TO DO :: Return each line of the data below that contains the word "resolution", copied in full.

RECORDS TO USE ::
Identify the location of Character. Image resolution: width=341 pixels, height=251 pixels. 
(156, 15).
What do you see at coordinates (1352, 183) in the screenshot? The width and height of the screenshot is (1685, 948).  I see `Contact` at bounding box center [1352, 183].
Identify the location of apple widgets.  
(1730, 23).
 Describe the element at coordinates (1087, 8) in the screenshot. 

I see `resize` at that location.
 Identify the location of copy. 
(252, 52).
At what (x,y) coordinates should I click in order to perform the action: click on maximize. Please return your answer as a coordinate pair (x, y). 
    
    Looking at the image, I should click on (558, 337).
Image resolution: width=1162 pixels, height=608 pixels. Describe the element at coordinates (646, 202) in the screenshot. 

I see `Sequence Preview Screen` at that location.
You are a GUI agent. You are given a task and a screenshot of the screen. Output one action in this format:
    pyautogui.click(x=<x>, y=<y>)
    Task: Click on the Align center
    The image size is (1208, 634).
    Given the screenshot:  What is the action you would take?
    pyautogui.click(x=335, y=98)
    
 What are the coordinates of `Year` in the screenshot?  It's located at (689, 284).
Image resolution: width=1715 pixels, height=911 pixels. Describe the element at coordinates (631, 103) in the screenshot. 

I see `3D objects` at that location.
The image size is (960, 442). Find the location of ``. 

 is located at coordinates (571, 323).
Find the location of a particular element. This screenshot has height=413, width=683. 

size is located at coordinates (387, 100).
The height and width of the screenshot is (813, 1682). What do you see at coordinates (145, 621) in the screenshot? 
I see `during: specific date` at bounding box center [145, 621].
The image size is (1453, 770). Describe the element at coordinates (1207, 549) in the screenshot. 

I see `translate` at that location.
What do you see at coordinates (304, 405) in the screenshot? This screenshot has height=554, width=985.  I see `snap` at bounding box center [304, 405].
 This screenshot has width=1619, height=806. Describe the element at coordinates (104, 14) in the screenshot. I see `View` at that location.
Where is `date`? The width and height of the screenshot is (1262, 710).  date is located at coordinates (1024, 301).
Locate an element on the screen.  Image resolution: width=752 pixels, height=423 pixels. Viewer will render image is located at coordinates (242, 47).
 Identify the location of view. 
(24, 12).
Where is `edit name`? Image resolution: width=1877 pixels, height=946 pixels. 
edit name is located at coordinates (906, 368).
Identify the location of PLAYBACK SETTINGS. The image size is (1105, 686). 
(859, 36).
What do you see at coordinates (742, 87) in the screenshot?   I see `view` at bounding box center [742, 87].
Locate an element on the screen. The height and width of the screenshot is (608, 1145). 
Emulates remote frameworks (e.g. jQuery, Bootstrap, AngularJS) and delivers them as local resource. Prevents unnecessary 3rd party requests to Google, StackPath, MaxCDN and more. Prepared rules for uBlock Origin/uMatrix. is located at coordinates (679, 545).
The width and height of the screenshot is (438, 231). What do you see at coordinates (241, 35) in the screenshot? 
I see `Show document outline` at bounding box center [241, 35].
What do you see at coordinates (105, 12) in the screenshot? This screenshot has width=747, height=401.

COMPLETE ANSWER ::
Identify the location of Character. Image resolution: width=341 pixels, height=251 pixels. 
Image resolution: width=1162 pixels, height=608 pixels. Describe the element at coordinates (646, 202) in the screenshot. 
Image resolution: width=1715 pixels, height=911 pixels. Describe the element at coordinates (631, 103) in the screenshot. 
Locate an element on the screen.  Image resolution: width=752 pixels, height=423 pixels. Viewer will render image is located at coordinates (242, 47).
Where is `edit name`? Image resolution: width=1877 pixels, height=946 pixels. 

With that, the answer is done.